In this issue, the article entitled, “Psychometric properties of WISC-IV verbal scales: A study of students in China who are blind” offers a number of interesting topics ripe for discussion. I would like to touch on several of them that are somewhat connected, the discussion of which might aid readers in understanding this and other articles that seek to quantify the human condition. First off, these authors use the Wechsler Intelligence Scale for Children (WISC-IV) to assess mental characteristics of children. This approach is nothing new, since it is the purpose the WISC-IV was created to serve. The WISC-IV is an example of a well tested, well used, standardized assessment of certain aspects of cognitive function or performance in children. The WISC has been in use since 1949, with successive editions being updated and re-normed to ensure that the assessment remains relevant and applicable as time goes on. The fifth edition was released in 2014.
The WISC is an example of a test that is meant to be able to be applied to any child that fits the criteria of the test. As such, it is important that such tests be “standardized” against a given target population. To accomplish this task, a large number of individuals (children, in this case) are given the test and a bunch of fancy statistics are conducted on the results to ensure that children are performing on the test in the way that is expected. For example, the range of scores is not too large or too small, and all of the test items are contributing as they should to the different subscores within the larger test. When a large enough sample of children has been tested, a sample, often in the thousands, provides a picture of how the results will pan out across the larger target population (e.g., all children aged 6–16 years). Thus, when any child of a given age is tested, that individual child’s score can be compared to what would be expected of children of the same age (the “standard”). These standardized scores are useful in that they allow an individual’s test score to be placed in context. However, this comparison is only valid as long as the child being tested fits into the group of children that were used when standardizing the test.

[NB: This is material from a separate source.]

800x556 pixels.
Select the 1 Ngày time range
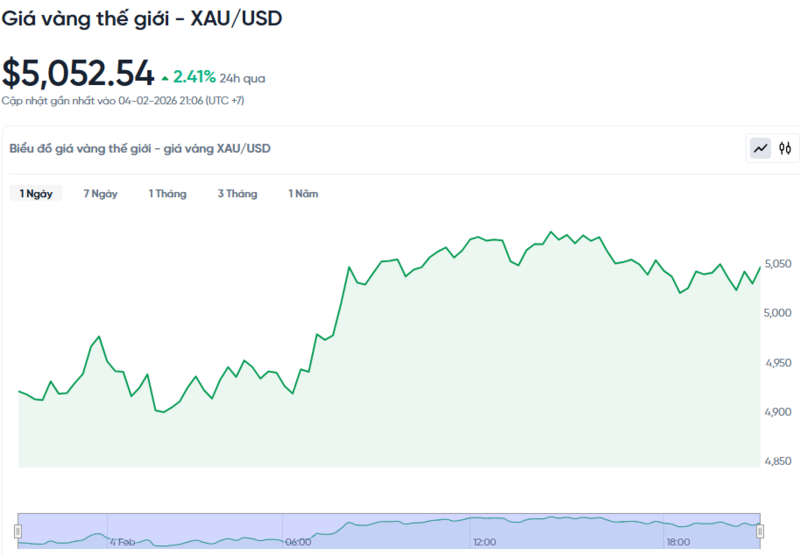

The authors in this article are trying to see whether the results of WISC-IV testing with children who are blind in China fit with what would be predicted from the standardized scores of the WISC-IV.
In order to make this determination, the authors look at several typical measures used in psychometrics (the science of measuring human mental performance and processes). Readers might recall the terms validity and reliability from some past course or readings. Validity is the level at which a test measures what it says it is measuring. Reliability is a measure of how consistent the test is at doing so. One can imagine that a standardized test, meant to be used to compare results to all children of a certain age, must have very high levels of validity and reliability. Generally, a researcher would like to see levels of each of these measures above .80 (they can range from 0 to 1.0) and different editions of the WISC typically have reliability and validity scores well above .80. The question is, How are these things measured?
Reliability is often measured by comparing the results of one half of a test to the results from the other half. If both halves are giving a similar result, the idea is that this finding shows the entire test is consistent within itself, which is called “split-half reliability.” The simple raw scores from one half could be compared to the scores from the other half, but it is not generally how the comparison is made. Because one half might have more questions of a certain type or have more questions that weigh more heavily on one topic or another, some sort of statistical measures like the correlation between the scores, or Cronbach’s alpha, is usually computed to compare the two halves. Of course, a statistician can get deeper into controlling for the relative influence of each test item and use more sophisticated measures, but I will not get into that here. Suffice to say that reliability can be measured by comparing part of a test to another part or by comparing two different applications of the test, separated in time (test-retest reliability).
Validity is a bit more difficult to measure. How do you know whether a test is measuring what you want it to? On one hand, you could ask a bunch of experts to look it over and give you their expert opinion. But, if you are really concerned about the validity of a test and want to use some numbers to back up your assertions of what a test is measuring, you would need to either correlate the results of your test against other tests that purport to measure the same thing or do some complex statistics to determine how each test item or question is feeding into the test results. Analyzing the contributions of the individual test items is often done with some sort of factor analysis where the influence of each test item is plotted mathematically so that you can see whether the overall test is measuring the intended conceptual constructs or whether some test items are off in left field, measuring something else altogether.
The latter is what the authors of this article did with the WISC-IV, in order to see whether using it with children who are blind in China gave results that were in line with other uses of the test. Sometimes, when standardized tests are adapted for use with children who are blind, some test items have to be left out because they are too visually oriented. However, making changes of this nature can disrupt the established reliability and validity of the test, which is why the kind of work reported in this article is necessary. There is value in showing that a test can be used well with children who are blind, or that an adapted version gives results that are as reliable and valid as the typical version.